**Exercise goal**
From the forum thread, list every date-and-time header that marks the start of a post.

**Text to read**
- - -

I'm sorry that it didn't check the robots.txt first. It SHOULD check the robots.txt first (and in general only look at the front page ("/") of the website).
It would be nice if you could PM me the URL of your site so I can see what might have caused this.
| 5:17 pm on Jun 21, 2010 (gmt 0)|
Real Yahoo doubtful, double-cloak, or double-cross? You be the judge...
Mozilla/5.0 [en] (X11; U; Linux 2.2.15 i686 +http://www.yahoo.com/index.html)
robots.txt? Yes, but promptly ignored.
06/21 02:30:13 /robots.txt
06/21 02:30:17 /
| 9:31 am on Jun 22, 2010 (gmt 0)|
Pfui... you are our resident aws expert. Have you considered updating your original post with new info? 168 messages to wade through... well, yeah, I suppose that's why we're here... the interaction. Yet, the issue is getting out of hand! As Boris Karloff used to say: BWAHAHAHAHA!
| 3:32 am on Jul 10, 2010 (gmt 0)|
tangor, long story short:
Block/deny/rewrite .amazonaws.com by name
And now, from the Department of Tweet ReReReRedundancy Department:
Fake Ref: @hourlypress
(Tweets upon retweets upon reretweets remind me more and more of e-mailed chain letter plagues.)
| 8:49 am on Jul 10, 2010 (gmt 0)|
I must be missing something because I still don't undestand why amazonaws.com is visiting so many sites and so often. Can someone please explain it?
Amazonaws.com is in almost all of my sites referral logs with lots of visits day after day, week after week, and month after month.
Why in the world does Amazon want to visit my sites in the first place? For what purpose? How do they know about my url's, especially the new sites? Is it somehow connected to the amazon.com affiliate program (however, the many sites they visit are not using the affiliate program and never did)?
Sometimes they visit a brand new site I just put online even before anyone else does or the site gets indexed anywhere.
How would Amazon know that my url was just put online? Sometimes they are my #1 traffic source! How and why is this happening? Please excuse my lack of knowledge on this subject.

- - -

**Data section**

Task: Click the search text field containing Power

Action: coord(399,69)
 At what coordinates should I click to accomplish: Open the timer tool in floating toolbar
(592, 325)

- - -

**Exercise answer**
- 5:17 pm on Jun 21, 2010 (gmt 0)
- 9:31 am on Jun 22, 2010 (gmt 0)
- 3:32 am on Jul 10, 2010 (gmt 0)
- 8:49 am on Jul 10, 2010 (gmt 0)